Refraction Periodic Trajectories in Central Mass Galaxies

TL;DR

This paper introduces a new dynamical system combining Keplerian and harmonic forces separated by a refraction interface, analyzing how interface geometry affects the stability and bifurcation of periodic orbits.

Contribution

It provides a local geometric condition for stability and a comprehensive analysis of bifurcations of periodic orbits in a novel two-region dynamical system.

Findings

Interface geometry influences orbit stability.

Complete bifurcation analysis for period one and two orbits.
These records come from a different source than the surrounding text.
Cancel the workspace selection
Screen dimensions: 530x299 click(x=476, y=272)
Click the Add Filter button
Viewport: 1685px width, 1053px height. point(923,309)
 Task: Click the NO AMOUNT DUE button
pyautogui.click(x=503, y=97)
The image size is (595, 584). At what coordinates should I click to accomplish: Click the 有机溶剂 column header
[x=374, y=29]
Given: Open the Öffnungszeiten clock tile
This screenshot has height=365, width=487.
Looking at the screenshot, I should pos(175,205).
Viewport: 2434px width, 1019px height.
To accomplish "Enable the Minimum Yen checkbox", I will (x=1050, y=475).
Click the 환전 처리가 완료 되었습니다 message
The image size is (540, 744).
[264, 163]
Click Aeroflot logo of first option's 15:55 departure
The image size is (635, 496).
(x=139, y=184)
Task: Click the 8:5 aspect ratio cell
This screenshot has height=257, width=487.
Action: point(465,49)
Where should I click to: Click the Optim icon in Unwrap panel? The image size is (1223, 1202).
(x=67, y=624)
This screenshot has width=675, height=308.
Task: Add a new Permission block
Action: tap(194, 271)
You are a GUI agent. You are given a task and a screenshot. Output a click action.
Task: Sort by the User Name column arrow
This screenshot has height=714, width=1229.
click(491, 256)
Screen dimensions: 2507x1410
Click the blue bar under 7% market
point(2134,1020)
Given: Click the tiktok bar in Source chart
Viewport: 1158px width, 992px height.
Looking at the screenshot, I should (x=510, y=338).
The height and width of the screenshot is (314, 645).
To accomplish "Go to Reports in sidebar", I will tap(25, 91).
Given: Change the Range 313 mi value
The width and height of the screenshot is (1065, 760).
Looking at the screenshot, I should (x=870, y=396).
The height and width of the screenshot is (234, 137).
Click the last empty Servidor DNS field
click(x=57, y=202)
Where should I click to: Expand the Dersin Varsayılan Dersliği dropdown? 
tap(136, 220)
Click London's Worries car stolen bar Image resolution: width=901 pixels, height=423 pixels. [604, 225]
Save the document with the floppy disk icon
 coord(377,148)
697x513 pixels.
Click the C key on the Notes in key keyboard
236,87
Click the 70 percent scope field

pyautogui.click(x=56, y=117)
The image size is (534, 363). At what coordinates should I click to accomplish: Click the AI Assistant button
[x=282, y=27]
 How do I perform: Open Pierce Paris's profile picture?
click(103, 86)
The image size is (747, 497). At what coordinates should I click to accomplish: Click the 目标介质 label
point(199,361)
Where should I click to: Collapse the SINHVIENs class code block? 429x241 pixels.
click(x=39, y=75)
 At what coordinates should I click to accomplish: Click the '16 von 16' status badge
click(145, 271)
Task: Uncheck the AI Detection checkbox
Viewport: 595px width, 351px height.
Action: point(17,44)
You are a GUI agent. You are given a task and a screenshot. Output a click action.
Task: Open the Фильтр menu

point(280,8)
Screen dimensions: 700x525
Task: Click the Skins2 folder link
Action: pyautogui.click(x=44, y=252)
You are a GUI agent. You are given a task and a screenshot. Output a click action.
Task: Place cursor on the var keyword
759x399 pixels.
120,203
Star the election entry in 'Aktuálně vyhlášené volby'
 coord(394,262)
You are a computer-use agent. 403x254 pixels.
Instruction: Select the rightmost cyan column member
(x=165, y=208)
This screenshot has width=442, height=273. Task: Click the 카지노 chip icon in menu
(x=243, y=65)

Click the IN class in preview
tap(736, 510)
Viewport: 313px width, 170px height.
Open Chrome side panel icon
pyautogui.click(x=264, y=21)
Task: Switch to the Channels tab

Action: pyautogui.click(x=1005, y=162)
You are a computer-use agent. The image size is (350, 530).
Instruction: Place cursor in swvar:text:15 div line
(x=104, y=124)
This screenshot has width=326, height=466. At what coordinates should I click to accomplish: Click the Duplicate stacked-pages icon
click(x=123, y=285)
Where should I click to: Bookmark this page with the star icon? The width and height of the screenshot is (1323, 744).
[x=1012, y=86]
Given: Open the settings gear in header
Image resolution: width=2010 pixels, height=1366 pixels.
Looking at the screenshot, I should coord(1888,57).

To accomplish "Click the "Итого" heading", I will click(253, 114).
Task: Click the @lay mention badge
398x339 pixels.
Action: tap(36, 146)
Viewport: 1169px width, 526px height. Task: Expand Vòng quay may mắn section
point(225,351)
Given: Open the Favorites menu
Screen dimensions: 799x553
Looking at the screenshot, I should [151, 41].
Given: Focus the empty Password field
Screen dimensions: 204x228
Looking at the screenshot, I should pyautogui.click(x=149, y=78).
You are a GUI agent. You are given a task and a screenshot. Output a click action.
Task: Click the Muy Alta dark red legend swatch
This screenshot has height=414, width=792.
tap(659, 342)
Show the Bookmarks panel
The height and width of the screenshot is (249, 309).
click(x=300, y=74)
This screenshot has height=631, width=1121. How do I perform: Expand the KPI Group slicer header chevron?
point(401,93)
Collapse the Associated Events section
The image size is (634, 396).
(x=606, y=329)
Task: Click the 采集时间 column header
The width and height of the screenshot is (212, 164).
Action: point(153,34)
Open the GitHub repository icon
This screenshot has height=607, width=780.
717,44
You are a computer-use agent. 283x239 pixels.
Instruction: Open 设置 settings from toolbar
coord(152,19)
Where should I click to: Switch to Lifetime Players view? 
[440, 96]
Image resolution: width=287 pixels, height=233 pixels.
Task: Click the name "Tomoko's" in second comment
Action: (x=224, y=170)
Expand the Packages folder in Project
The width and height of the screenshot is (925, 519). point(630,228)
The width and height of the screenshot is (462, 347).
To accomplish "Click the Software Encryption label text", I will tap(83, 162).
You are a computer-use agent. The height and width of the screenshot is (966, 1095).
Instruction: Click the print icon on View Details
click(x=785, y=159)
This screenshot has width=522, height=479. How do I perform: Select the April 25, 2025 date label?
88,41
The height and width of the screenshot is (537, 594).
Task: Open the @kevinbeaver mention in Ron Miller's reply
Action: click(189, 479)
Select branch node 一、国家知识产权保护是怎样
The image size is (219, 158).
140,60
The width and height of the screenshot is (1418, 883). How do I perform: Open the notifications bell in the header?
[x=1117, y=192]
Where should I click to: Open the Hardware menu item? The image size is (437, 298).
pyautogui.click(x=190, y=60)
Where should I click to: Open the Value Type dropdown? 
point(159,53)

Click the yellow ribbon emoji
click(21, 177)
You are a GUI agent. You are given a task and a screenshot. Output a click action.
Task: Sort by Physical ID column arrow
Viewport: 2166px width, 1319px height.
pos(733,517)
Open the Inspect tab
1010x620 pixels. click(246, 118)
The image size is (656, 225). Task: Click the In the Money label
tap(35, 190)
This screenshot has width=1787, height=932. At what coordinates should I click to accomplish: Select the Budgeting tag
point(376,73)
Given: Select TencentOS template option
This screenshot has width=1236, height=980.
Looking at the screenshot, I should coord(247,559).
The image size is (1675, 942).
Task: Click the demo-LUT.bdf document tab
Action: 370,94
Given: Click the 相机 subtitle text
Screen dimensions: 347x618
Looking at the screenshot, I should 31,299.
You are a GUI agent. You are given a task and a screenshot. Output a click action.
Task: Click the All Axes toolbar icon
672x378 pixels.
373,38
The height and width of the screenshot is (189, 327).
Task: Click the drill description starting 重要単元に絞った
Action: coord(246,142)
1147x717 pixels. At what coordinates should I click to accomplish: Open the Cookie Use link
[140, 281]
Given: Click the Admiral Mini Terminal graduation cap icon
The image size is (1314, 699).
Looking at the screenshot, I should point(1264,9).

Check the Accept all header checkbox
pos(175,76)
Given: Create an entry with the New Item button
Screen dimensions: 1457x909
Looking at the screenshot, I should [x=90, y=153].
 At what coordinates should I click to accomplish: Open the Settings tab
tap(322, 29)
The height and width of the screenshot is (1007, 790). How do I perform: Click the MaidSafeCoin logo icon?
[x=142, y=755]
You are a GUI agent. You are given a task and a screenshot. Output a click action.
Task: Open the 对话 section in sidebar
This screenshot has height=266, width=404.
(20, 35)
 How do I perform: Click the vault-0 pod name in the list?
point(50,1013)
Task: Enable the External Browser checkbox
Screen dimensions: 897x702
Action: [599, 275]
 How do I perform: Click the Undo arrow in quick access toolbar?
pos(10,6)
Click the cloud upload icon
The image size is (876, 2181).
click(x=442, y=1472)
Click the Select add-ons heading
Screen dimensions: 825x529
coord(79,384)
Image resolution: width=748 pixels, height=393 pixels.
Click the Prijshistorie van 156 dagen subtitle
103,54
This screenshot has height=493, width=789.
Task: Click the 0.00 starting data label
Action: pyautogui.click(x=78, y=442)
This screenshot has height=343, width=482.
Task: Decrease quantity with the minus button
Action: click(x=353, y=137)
System is integrable under radial symmetry of the interface.

Abstract

We consider a new type of dynamical systems of physical interest, where two different forces act in two complementary regions of the space, namely a Keplerian attractive center sits in the inner region, while an harmonic oscillator is acting in the outer one. In addition, the two regions are separated by an interface $\Sigma$, where a Snell's law of ray refraction holds. Trajectories concatenate arcs of Keplerian hyperbolae with harmonic ellipses, with a refraction at the boundary. When the interface also has a radial symmetry, then the system is integrable, and we are interested in the effect of the geometry of the interface on the stability and bifurcation of periodic orbits from the homotetic collision-ejection ones. We give local condition on the geometry of the interface for the stability and obtain a complete picture of stability and bifurcations in the elliptic case for period one and period two orbits.